Cette nuit-là, Lisa Boussinot est réveillée à 1 h 30 par les bruits inhabituels venant de la chambre de ses parents. « Je monte à l’étage, ma mère est complètement affolée, très agitée, elle se plaint de ne plus pouvoir respirer. Elle crie, elle a du mal à dire qu’elle ne peut plus respirer. J’essaie de la calmer, je la fais s’asseoir. De la mousse blanche et rosée sort en abondance de son nez et de sa bouche. Avec une main, je l’essuie. »

Tout va très vite, poursuit la jeune femme. Son père appelle les pompiers, explique la situation. « On lui demande quel âge a ma mère, il dit “52 ans.” Elle se retourne et dit : “Non, 51.” Elle est assise sur le canapé, je suis accroupie devant elle, mon père descend accueillir les pompiers. Ma mère me regarde et dit : “Je vais mourir.” J’essayais de la rassurer, et j’ai senti le moment où elle est morte. Elle suffoquait, suffoquait, j’ai senti son dernier souffle et son corps se relâcher. Voilà ce qui se passe le soir du 8 mars 2004. Ma mère est morte en quinze minutes. » Lisa Boussinot raconte tout ça d’une voix sobre, au débit ininterrompu.

La suite. Le médecin-légiste vient constater le décès, explique que c’est peut-être congénital, repart, laissant seuls le père et la fille sidérés. « On ne sait pas trop. On est athées, alors pour nous, c’était une fatalité. Le corps est une machine, il vit, et à un moment donné il meurt, c’est comme ça. Même si 51 ans, c’est tôt. »

« Là, ce n’est plus la fatalité »

Six ans plus tard, en 2010, sort le livre d’Irène Frachon (Mediator, 150 mg, combien de morts ?). Les cas décrits par la pneumologue de Brest rappellent celui de Pascale Sarolea. La famille prend contact avec Irène Frachon qui, à la vue du dossier médical, confirme. « Ça change la donne, explique Lisa Boussinot, parce que là, ce n’est plus la fatalité. Là, il y a des responsabilités derrière la mort de ma mère. » En route pour la bataille judiciaire.

« On pense qu’il y a tromperie de la part des laboratoires Servier.

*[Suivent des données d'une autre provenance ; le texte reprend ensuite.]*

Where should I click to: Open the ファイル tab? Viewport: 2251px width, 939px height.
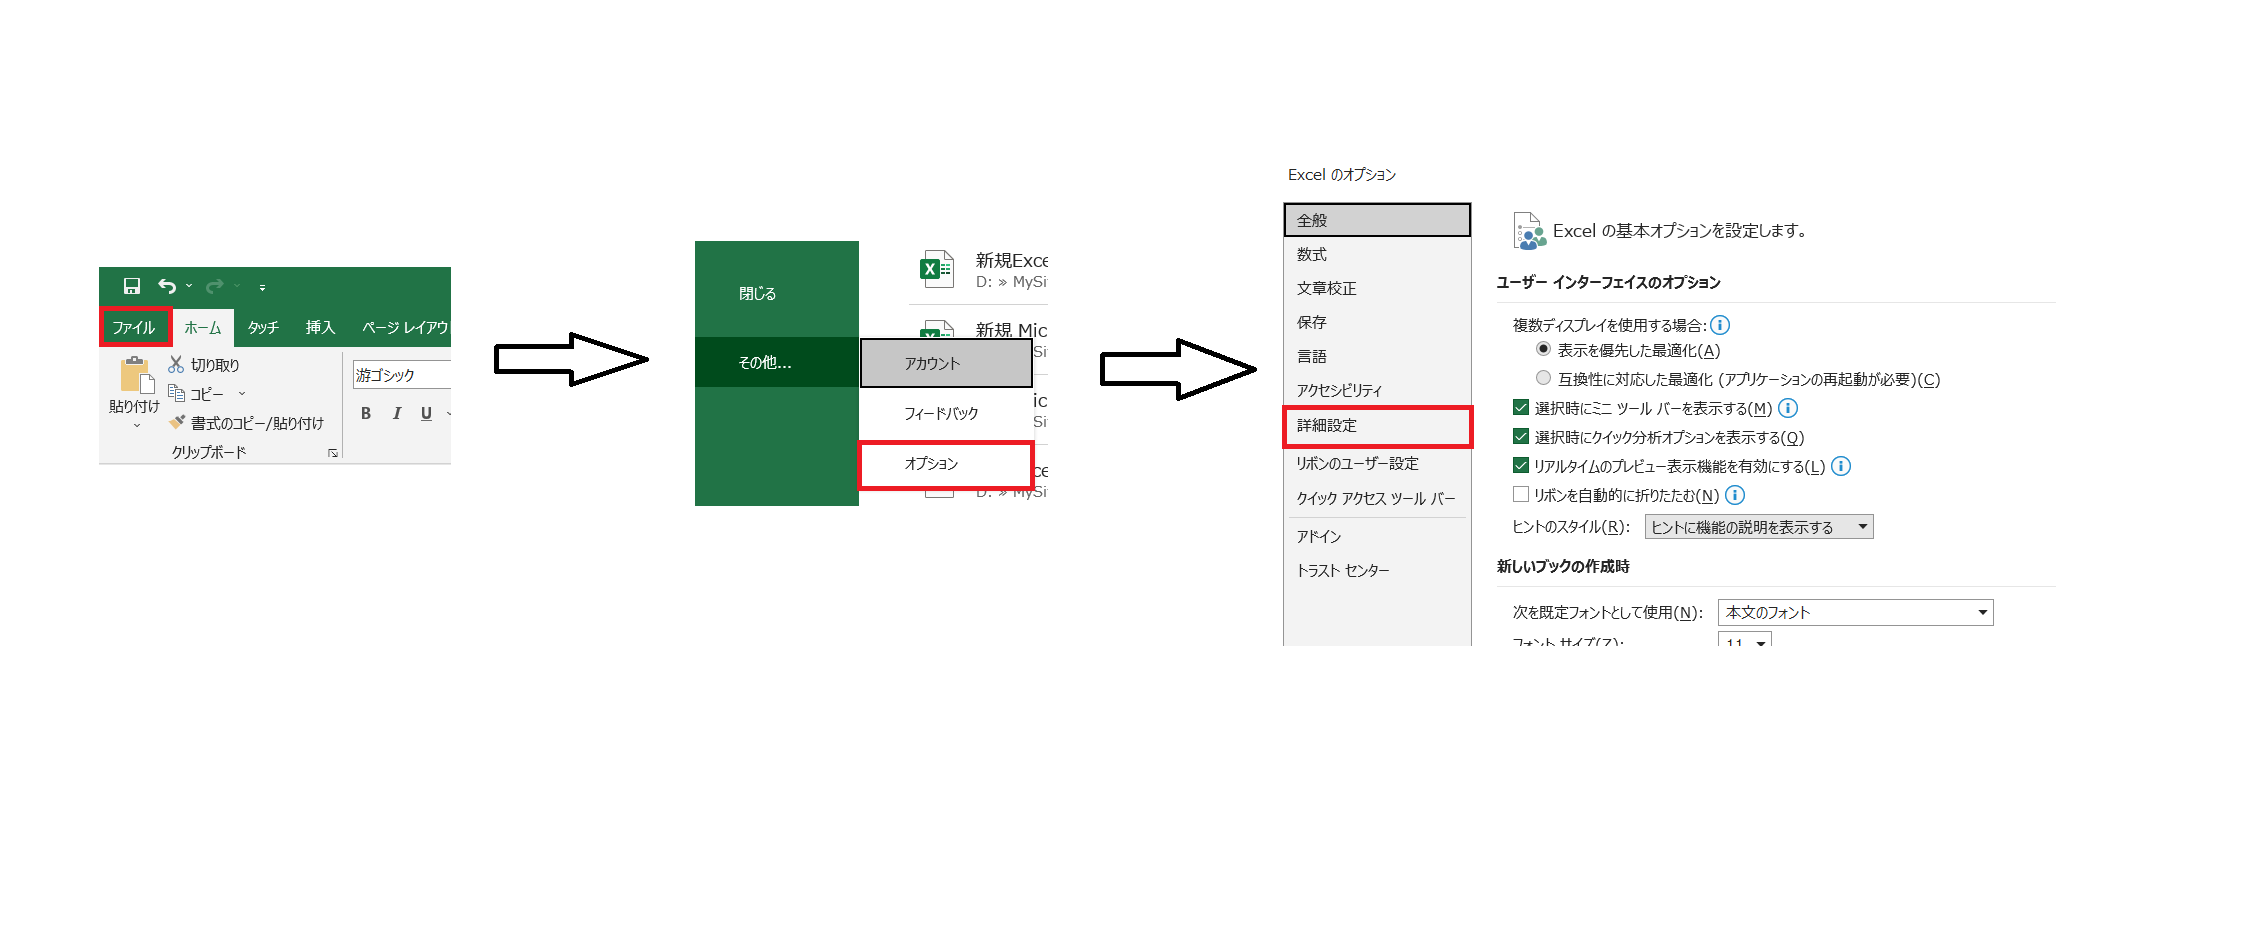(x=135, y=327)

On me dit que dans le Mediator, il y a de la norfenfluramine [une substance toxique que le médicament libère dans l’organisme]. Il y en avait déjà dans l’Isoméride [un coupe-faim commercialisé par Servier, retiré du marché en 1997 après avoir provoqué de nombreux décès]. Pour moi, c’est concret. Si le docteur de ma mère avait su que l’Isoméride et le Mediator, c’était la même chose, elle n’en aurait pas prescrit à ma mère. »

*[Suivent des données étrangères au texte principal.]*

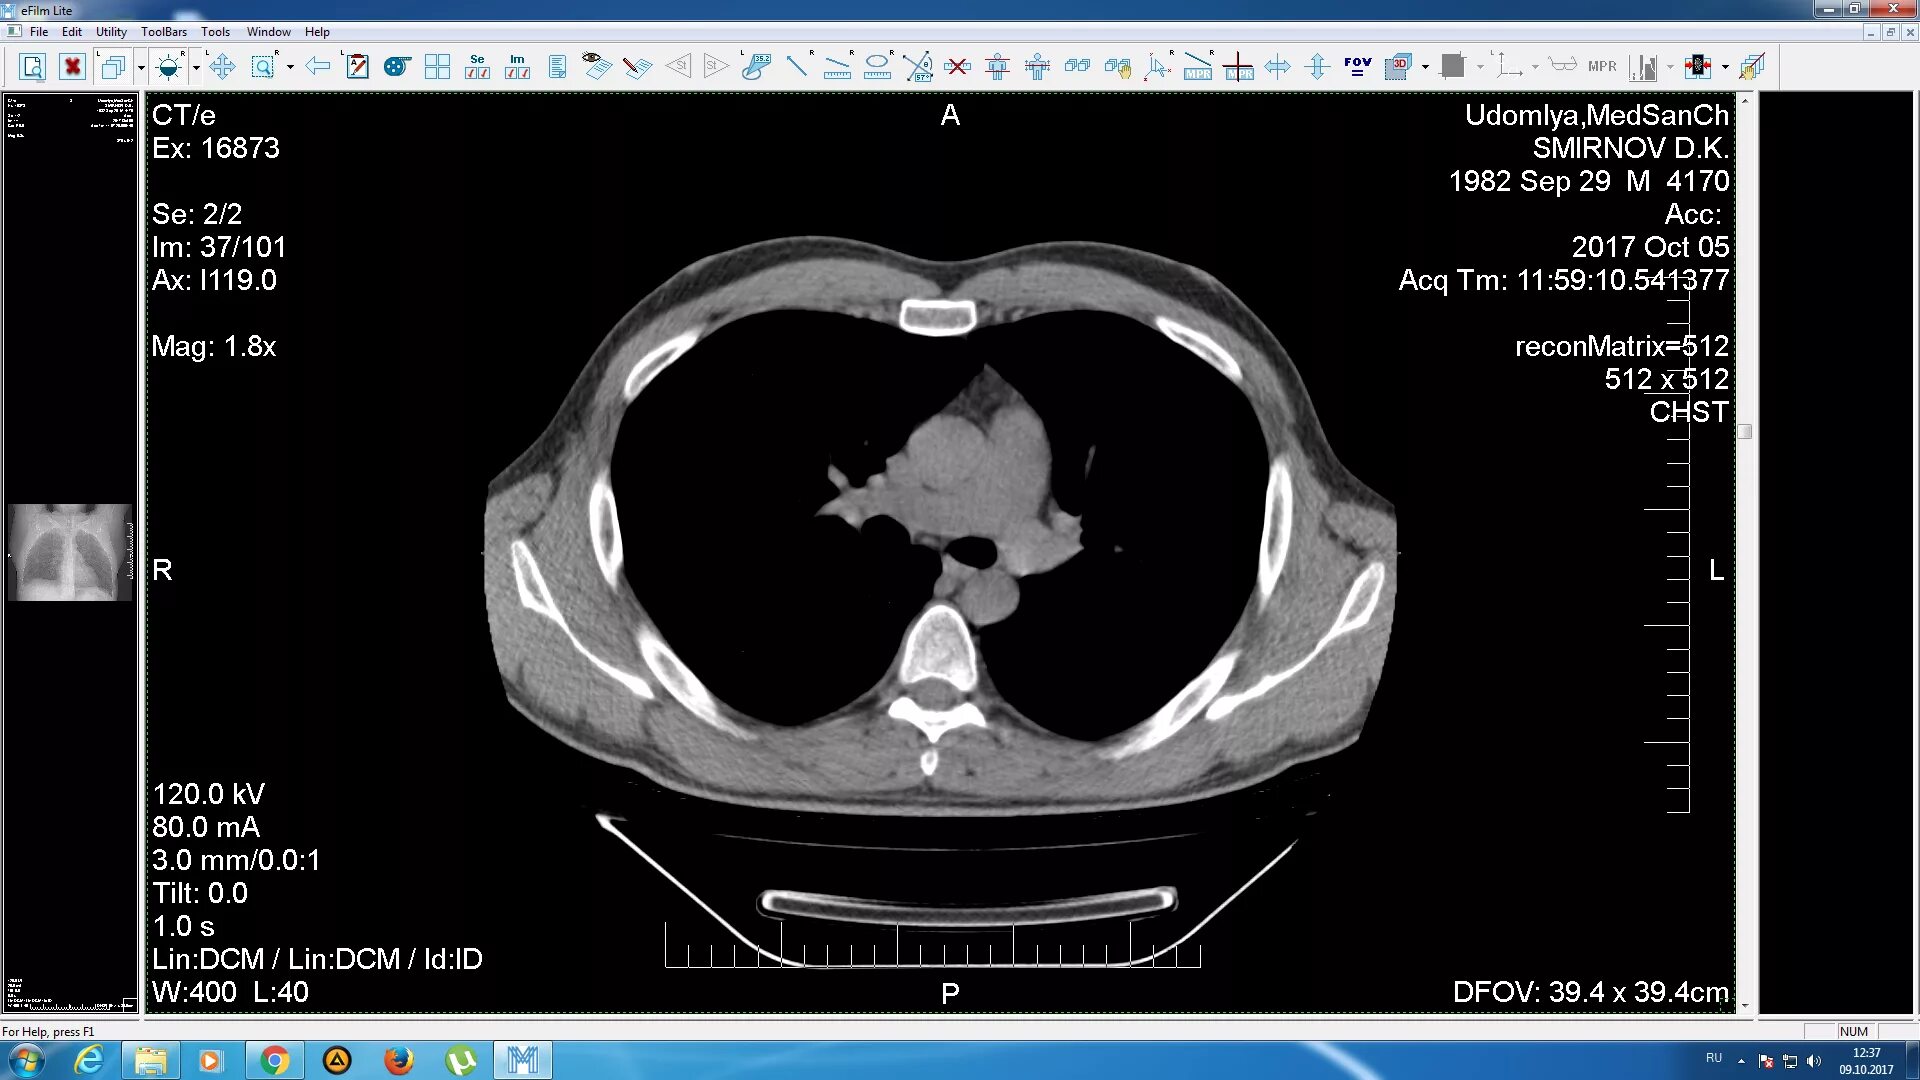Click the film reel cine icon
The height and width of the screenshot is (1080, 1920).
point(397,67)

Servier a proposé 38 000 euros d’indemnités à la famille. La famille a refusé, et en a obtenu 300 000 auprès de l’Office national d’indemnisation des accidents médicaux (Oniam). « On n’est pas du tout une démarche indemnitaire. L’argent ne fera pas revenir ma mère. Pour moi, l’important dans ce procès, c’est de dénoncer le système Servier. »

Les dactylos et les gardes du corps de Servier

Commence alors la diatribe finale contre une « entreprise mafieuse qui achète le silence et la complaisance », et contre son fondateur, Jacques Servier, un homme « misanthrope », « cupide », « cynique », qui criait au complot d’un « petit clan d’illuminés et d’extrémistes » : « Moi aussi, demande Lisa Boussinot, je fais partie du petit clan qui a comploté pour que cette affaire sorte au grand jour ? »

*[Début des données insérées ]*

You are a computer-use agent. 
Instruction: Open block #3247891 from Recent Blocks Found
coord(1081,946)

Sans quitter le ton sobre qui fait la force de son témoignage, la jeune femme fustige enfin la « débauche de moyens indécente » du groupe Servier au procès : « Il y a une armée d’avocats, une armée de dactylos, ça veut dire qu’on n’a pas confiance en les greffières de la justice ? Il y a une armée d’agents de sécurité, c’est insupportable, ça veut dire quoi ? Ils se sentent menacés alors ils se protègent ? Je ne comprends pas bien. »

La déposition s’achève. « J’attends de ce procès que ce scandale ne puisse plus se reproduire. J’ai une crise de confiance envers la société actuelle, je ressens clairement que le profit peut primer sur les vies humaines. J’ai confiance en la justice, je souhaite qu’elle rappelle qu’aucune vie ne doit être sacrifiée au nom de l’argent. Je vous remercie de m’avoir écoutée. » Lisa Boussinot se rassoit. L’armée de dactylos cesse de prendre des notes. L’armée d’avocats préfère ne pas poser de questions. Au premier rang, l’ancien numéro 2 et le représentant des laboratoires Servier, Jean-Philippe Seta et Emmanuel Canet, regardent leurs chaussures.